● **What you will do**: Your answer must be the records below, repeated exactly, with every picture left out.

*** Records for processing ***

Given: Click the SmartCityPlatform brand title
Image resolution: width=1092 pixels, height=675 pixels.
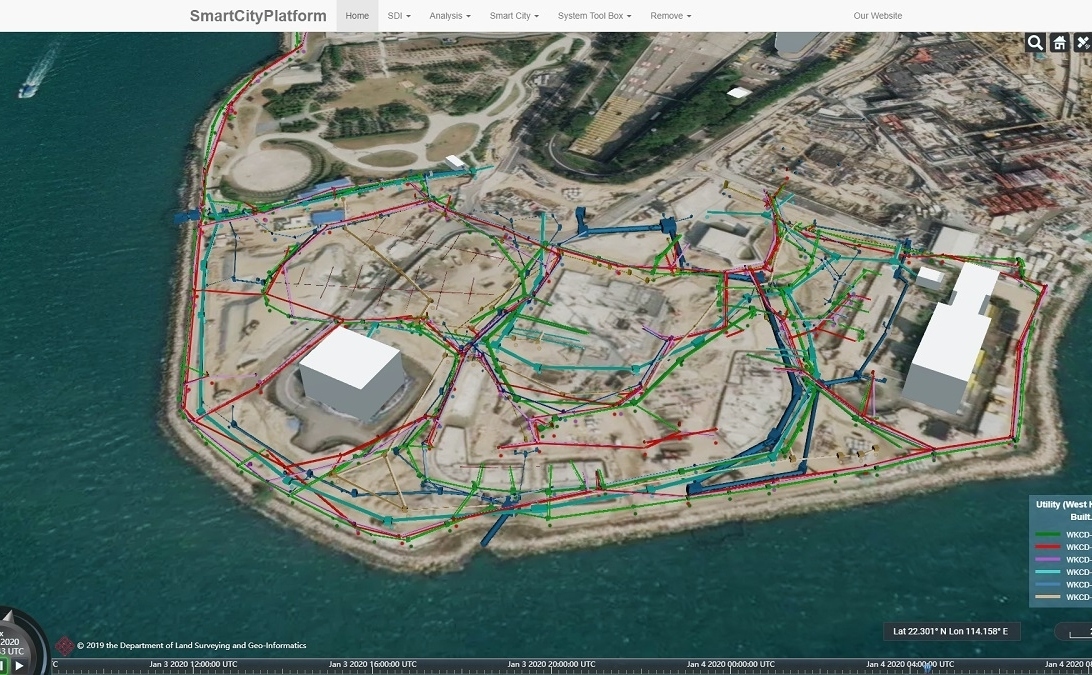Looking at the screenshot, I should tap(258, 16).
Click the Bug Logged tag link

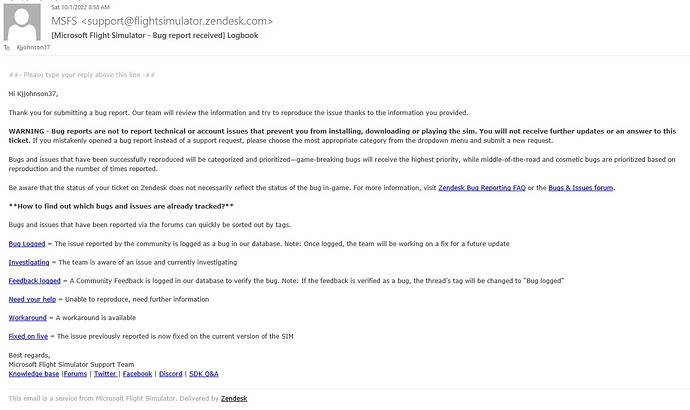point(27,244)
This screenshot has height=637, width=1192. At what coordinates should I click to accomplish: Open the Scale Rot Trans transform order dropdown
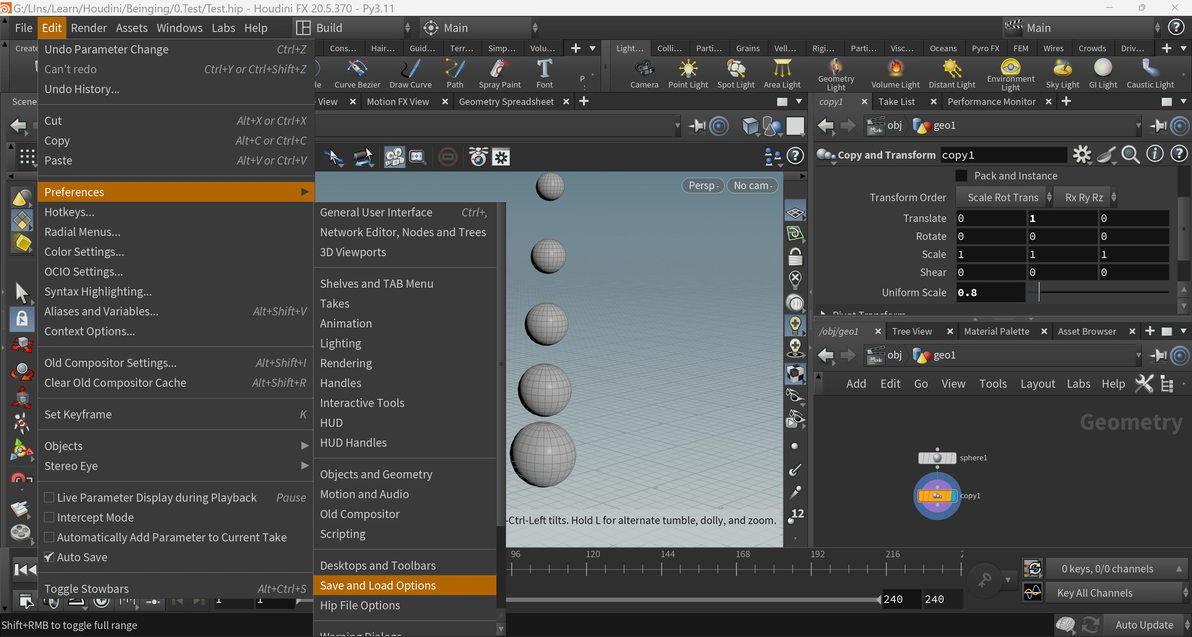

*** End of Records for processing ***

● **Task answer**:
Given: Click the SmartCityPlatform brand title
Image resolution: width=1092 pixels, height=675 pixels.
Looking at the screenshot, I should tap(258, 16).
Click the Bug Logged tag link

point(27,244)
This screenshot has height=637, width=1192. At what coordinates should I click to accomplish: Open the Scale Rot Trans transform order dropdown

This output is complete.